Clouds and chemistry
Astronomers have been aware of Jupiter’s turbulent atmosphere for at least 360 years. Early telescopic observations revealed a strange and persistent feature on the planet’s face, a massive storm that would later become known as the Great Red Spot.
That storm, which is roughly twice the size of Earth, has raged for centuries and is only one part of a planet-wide system of violent winds and towering cloud layers. Jupiter’s entire visible surface is a constantly shifting mosaic of storms.
What remains uncertain is what exists beneath this churning exterior. Jupiter’s clouds are so dense that NASA’s Galileo probe lost contact with Earth as it descended into the planet’s deeper atmosphere in 2003. Today, NASA’s Juno mission studies Jupiter from orbit, gathering data while keeping a safe distance from the crushing depths below.
These measurements from orbit can tell us the components in the upper atmosphere: ammonia, methane, ammonium hydrosulfide, water, and carbon monoxide, among others. Scientists have combined this with knowledge about chemical reactions to build models of Jupiter’s deep atmosphere.
But studies have disagreed about certain points, such as how much water—and thus oxygen—the planet contains. Yang saw an opportunity to apply a new generation of chemical modeling to the knotty question.
The chemistry of Jupiter’s atmosphere is incredibly complex. Molecules travel between the extremely hot conditions deep in the atmosphere and the cooler upper regions, changing phases and rearranging into different molecules, via thousands of different types of reactions. But the behavior of clouds and droplets has to be accounted for, too.
To better capture all these phenomena, Yang worked with a team of scientists to incorporate both chemistry and hydrodynamics into one model—a first.
“You need both,” Yang said. “Chemistry is important, but doesn’t include water droplets or cloud behavior. Hydrodynamics alone simplifies the chemistry too much. So, it’s important to bring them together.”
Elemental questions
Among the findings is a new calculation for how much oxygen Jupiter has. According to their analysis, Jupiter likely has about one and a half times more than the sun.

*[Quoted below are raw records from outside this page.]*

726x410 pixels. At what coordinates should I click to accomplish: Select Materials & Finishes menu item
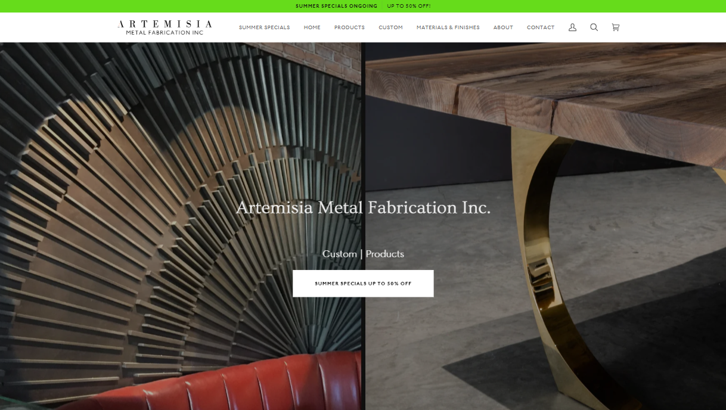448,27
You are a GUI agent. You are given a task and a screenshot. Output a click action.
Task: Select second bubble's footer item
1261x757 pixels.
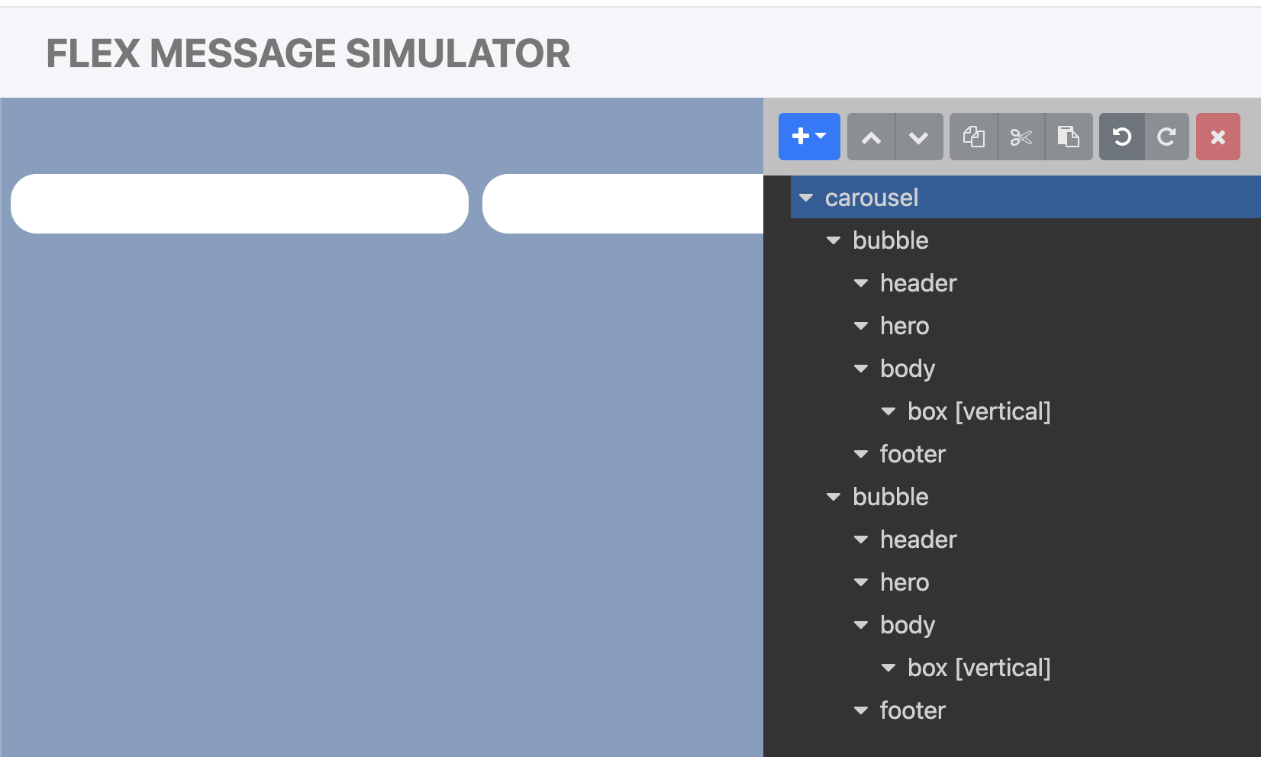click(913, 710)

For decades, scientists have been arguing about this number. A major recent study had put it much lower, at only a third of the sun’s.
But knowing this statistic is particularly relevant for understanding how our solar system formed.
All of the elements that make up planets—and us—are the same stuff that makes up the sun. But there can be differences in the amounts of these materials, and we can use those clues to piece together how the planets must have formed.
For example, did Jupiter form in the same place where it is now, or did it form closer or further away and drift over time? Clues can come from the fact that much of the oxygen in the planet is bound up in water, which will freeze—and behave differently—if it’s too far away from the warmth of the sun. Ice is easier for planets to accumulate than water vapor.
In turn, knowing more about which conditions create which kinds of planets can help us as we search for habitable planets beyond our own solar system.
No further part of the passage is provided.